Option B: Neural Network Router

docker compose --profile nn up -d --build

This starts three services:

  • router-backend (port 8001): Main routing service using NVIDIA NeMo Agent Toolkit
  • clip-server (port 51000): CLIP embedding server for neural network routing
  • demo-app (port 7860): Interactive web interface

Note: You must also update the objective_fn in src/nat_sfc_router/configs/config.yml to match your chosen profile:

  • For intent-based router: objective_fn: hf_intent_objective_fn
  • For neural network router: objective_fn: nn_objective_fn

See the demo README for detailed instructions on switching between routing methods.

3. Access the Demo

Open your browser to: http://localhost:7860

Try sending messages with or without images to see routing decisions in real-time.

Quickstart Alternative - Explore the Notebooks

Bring up Jupyter to explore the routing methods and training pipeline:

jupyter lab --no-browser --ip 0.0.0.0 --NotebookApp.token=''

Open the notebooks:

  • 1_IntentRouter_Example.ipynb - Intent-based routing examples
  • 2_Embedding_NN_Training.ipynb - Train custom neural network router
  • 3_Embedding_NN_Usage.ipynb - Use trained neural network router

Software Components

The experimental LLM Router v2 has three main components:

  • Router Backend - A service built on NVIDIA NeMo Agent Toolkit that exposes a FastAPI endpoint compatible with OpenAI's chat completions API. The router backend analyzes prompts (text and images) and returns the optimal model name.
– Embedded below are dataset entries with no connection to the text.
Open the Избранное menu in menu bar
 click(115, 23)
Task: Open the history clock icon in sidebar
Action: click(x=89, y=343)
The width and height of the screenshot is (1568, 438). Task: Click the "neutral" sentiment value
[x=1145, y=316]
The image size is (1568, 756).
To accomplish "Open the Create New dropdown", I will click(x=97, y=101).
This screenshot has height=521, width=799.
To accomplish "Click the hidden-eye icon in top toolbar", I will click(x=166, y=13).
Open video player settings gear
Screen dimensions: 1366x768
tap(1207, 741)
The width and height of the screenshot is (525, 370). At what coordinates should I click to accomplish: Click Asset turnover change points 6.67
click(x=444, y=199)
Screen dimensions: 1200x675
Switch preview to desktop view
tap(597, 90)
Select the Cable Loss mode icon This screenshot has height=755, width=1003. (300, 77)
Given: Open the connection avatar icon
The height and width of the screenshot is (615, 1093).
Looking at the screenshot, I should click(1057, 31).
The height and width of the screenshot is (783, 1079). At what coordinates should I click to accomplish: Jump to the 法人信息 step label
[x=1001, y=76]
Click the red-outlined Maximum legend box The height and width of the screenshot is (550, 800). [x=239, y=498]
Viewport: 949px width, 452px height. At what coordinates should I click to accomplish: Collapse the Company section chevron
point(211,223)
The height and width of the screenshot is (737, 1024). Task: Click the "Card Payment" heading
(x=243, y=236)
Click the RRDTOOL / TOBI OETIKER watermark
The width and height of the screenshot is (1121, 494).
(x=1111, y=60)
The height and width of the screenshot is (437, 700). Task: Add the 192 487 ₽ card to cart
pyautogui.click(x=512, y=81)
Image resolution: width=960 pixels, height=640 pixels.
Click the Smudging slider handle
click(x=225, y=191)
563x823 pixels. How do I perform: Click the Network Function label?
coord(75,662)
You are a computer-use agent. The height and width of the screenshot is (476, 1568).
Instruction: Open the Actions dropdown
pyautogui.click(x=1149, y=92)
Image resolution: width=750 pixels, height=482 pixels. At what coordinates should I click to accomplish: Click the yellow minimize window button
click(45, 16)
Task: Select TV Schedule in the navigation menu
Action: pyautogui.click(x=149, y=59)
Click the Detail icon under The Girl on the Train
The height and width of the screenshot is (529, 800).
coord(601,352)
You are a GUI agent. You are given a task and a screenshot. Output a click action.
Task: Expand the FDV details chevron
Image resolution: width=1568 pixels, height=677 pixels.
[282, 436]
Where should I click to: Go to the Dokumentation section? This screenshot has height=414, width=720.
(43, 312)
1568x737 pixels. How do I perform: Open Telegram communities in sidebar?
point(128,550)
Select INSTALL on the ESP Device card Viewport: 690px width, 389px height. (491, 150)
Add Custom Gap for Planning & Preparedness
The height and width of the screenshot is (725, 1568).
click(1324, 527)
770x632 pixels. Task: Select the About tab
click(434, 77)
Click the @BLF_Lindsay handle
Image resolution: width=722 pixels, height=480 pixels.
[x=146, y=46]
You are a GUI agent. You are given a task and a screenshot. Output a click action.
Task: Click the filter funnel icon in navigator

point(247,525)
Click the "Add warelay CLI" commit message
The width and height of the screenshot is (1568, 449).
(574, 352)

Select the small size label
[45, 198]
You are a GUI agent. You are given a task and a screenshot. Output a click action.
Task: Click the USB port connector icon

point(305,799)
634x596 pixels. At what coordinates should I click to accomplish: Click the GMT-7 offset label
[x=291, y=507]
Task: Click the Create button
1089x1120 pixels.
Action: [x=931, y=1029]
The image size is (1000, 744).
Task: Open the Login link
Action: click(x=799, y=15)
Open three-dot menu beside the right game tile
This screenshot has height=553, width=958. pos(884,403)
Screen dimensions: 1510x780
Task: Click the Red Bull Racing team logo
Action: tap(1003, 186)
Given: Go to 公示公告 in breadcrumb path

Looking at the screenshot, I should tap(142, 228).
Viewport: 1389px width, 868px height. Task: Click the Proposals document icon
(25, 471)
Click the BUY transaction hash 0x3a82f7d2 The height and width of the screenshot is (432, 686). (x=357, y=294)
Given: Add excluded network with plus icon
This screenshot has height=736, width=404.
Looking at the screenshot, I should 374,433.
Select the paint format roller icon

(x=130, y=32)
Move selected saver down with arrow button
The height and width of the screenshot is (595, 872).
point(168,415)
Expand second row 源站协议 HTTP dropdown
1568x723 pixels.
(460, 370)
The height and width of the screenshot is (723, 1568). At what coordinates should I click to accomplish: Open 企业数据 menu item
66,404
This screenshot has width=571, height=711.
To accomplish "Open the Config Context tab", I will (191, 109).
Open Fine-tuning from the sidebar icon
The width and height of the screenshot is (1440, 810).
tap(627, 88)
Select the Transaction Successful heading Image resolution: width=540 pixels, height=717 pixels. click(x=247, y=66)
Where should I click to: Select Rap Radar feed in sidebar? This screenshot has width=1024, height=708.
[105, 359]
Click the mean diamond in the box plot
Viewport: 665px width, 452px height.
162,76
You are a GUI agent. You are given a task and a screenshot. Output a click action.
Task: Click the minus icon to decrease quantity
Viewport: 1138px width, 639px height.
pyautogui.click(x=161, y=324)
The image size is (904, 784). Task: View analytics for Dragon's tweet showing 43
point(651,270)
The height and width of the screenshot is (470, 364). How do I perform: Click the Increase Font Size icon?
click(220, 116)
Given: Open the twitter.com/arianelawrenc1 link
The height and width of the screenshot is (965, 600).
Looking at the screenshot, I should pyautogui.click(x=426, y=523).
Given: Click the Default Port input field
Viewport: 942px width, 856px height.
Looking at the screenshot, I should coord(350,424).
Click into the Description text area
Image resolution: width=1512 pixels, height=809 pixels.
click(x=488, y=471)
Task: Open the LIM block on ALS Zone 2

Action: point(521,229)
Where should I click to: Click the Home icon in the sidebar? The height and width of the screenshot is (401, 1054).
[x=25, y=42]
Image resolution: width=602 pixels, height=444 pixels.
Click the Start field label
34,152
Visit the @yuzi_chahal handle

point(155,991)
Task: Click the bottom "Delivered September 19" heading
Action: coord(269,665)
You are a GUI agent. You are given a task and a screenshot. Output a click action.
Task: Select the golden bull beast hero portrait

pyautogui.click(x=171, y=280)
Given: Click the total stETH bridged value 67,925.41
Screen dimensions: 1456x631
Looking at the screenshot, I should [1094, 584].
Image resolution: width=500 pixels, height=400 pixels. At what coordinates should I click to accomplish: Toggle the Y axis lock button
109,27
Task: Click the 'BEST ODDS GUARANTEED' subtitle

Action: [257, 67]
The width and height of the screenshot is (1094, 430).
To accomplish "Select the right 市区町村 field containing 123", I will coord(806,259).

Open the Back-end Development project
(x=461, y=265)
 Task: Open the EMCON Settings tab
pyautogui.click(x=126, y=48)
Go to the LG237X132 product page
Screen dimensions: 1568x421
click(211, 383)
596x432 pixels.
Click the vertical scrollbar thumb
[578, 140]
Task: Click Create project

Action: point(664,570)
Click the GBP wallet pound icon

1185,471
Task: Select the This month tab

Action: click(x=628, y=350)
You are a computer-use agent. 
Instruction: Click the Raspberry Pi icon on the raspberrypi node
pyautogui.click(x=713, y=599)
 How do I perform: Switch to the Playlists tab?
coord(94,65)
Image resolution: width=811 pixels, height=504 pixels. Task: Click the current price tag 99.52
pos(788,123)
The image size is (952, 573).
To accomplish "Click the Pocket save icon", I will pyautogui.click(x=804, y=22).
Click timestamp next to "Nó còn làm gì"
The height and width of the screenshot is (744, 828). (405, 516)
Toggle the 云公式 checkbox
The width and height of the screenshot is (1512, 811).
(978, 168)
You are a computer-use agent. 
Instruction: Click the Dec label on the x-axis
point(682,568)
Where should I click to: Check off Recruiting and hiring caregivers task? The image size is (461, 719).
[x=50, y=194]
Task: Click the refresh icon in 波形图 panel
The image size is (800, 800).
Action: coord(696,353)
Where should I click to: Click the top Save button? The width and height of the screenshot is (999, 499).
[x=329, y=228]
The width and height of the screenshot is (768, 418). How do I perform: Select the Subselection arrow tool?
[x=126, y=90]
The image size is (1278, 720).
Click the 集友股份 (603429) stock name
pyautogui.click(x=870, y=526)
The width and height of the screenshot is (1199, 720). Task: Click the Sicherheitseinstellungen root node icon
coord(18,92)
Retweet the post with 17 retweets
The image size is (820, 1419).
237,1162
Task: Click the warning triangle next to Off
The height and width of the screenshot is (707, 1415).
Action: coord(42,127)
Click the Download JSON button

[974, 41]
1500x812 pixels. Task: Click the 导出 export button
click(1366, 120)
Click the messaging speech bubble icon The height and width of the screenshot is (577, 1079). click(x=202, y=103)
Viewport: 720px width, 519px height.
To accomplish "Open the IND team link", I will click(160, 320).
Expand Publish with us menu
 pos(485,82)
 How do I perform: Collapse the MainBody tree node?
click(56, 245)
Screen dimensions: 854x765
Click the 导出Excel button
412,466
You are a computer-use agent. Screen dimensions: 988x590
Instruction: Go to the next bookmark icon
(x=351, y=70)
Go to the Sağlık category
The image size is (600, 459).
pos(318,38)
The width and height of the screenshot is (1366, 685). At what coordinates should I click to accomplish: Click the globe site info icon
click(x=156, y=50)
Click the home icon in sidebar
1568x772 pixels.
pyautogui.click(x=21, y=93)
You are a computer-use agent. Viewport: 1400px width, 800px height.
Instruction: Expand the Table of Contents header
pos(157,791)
Code is available in src/nat_sfc_router/.

  • Routing Models - Two routing strategies are available:

    • Intent-Based Router: Uses the Qwen 1.75B model to match user intents to specific models. Requires the Qwen LLM service running on port 8011.
    • Auto-Router: Uses CLIP embeddings and a trained neural network to predict optimal models based on quality, latency, and cost metrics. Requires the CLIP service running and a trained neural network model.
  • Demo Application - An interactive Gradio web interface that demonstrates the router in action. After receiving a routing decision, the demo app calls the recommended model's API and displays results. Code is available in demo/.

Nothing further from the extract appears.